Certes, mon Jean Charest fictif pourrait pavoiser, comme le peut aussi la Pauline Marois réelle, car depuis l’élection du gouvernement minoritaire péquiste, la création d’emplois n’a pas ralenti, elle s’est même accélérée. Pendant les 8 premiers mois de l’année, sous auspice libéral, il s’est créé en moyenne plus ou moins 10 000 emplois par cycle lunaire, en arrondissant les chiffres. Depuis septembre, la moyenne mensuelle est de 14 000.

Encore faut-il voir dans quels secteurs économiques où l’emploi s’est multiplié. Le secteur des ressources naturelles, fortement dominé par l’industrie minière, a vu son nombre de postes reculé de près de 10% en 2012. Cela veut dire 3000 jobs en moins, bien que le Plan Nord était la pierre d’assise du programme économique libéral. Il y avait 11 000 personnes en moins à l’emploi des diverses administrations publiques (fédéral, provincial, municipal). La restauration et l’hôtellerie ont également souffert, fort probablement à cause de la chasse à l’évasion fiscale dans ce domaine, avec l’élimination de 29 000 emplois, soit plus de 11% de la main-d’Å“uvre de ce secteur.
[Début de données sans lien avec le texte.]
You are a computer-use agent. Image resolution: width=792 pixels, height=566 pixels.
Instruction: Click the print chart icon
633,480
Alors, quel domaine a été le plus grand moteur de la croissance de l’emploi au Québec, après celui de la santé et des services sociaux? Le secteur manufacturier! Si, si, ça ne va plus du tout mal à la shop. Les usines québécoises, existantes comme nouvelles, embauchaient 32 000 personnes de plus en décembre 2012 qu’en décembre 2011, une croissance de 6,7%. C’est la première hausse remarquable de l’emploi manufacturier depuis 2008. Il s’agit même de la plus importante depuis 2002. Il y en avait en malgré tout quelque 160 000 de moins en 2012 que cette année-là.
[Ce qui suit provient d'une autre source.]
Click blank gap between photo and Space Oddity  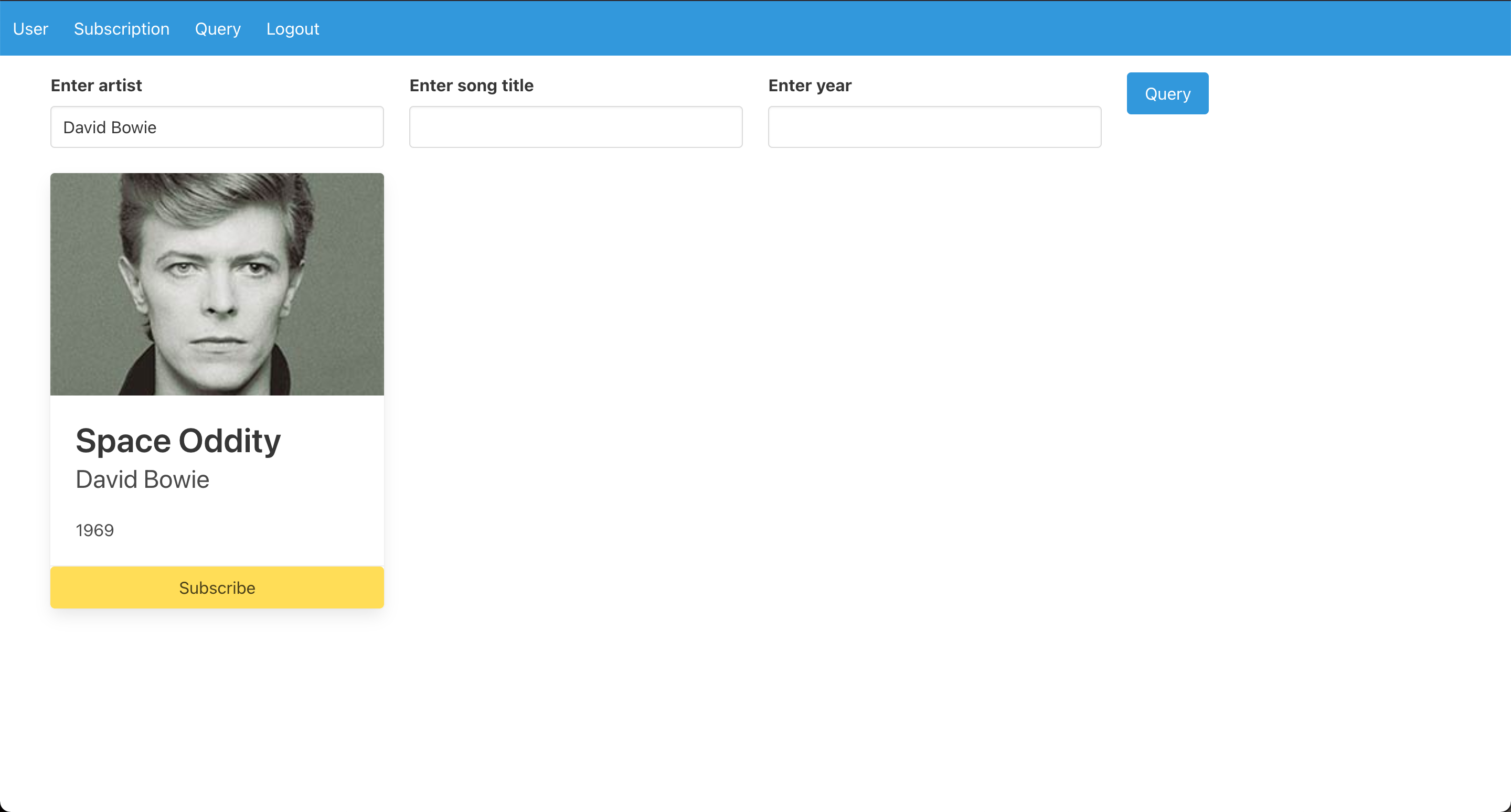click(217, 409)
Suit le secteur de l’information, la culture et les loisirs, avec l’ajout de 31 000 salariés, ensuite ceux des services de l’enseignement (23 700), la construction (22 800) et des services aux entreprises (14 000).
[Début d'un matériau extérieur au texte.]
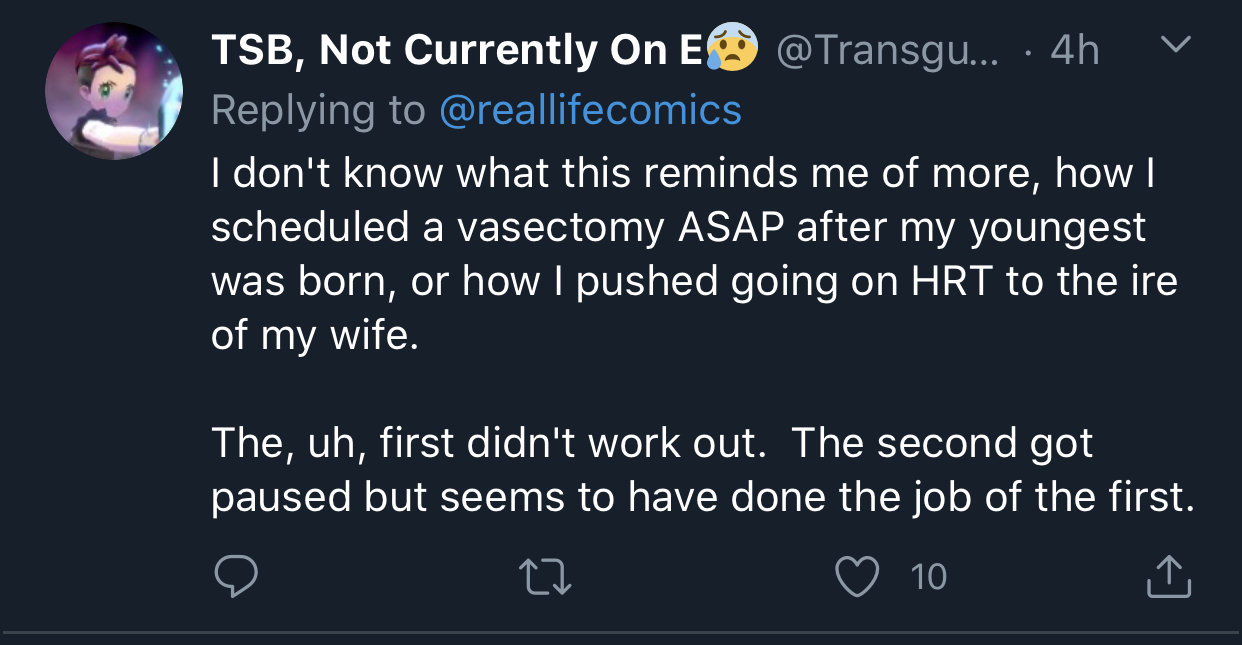Open the 4h timestamp permalink
1242x645 pixels.
coord(1075,50)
Mais le secteur de la santé et des services sociaux demeure l’acteur majeur, avec l’ajout de 79 000 travailleurs, tant dans les hôpitaux que les cliniques privées, les résidences publiques et privées pour personnes âgées, les pharmacies, les garderies…. Le Québec à la fois vieillit et met au monde de plus en plus d’enfants.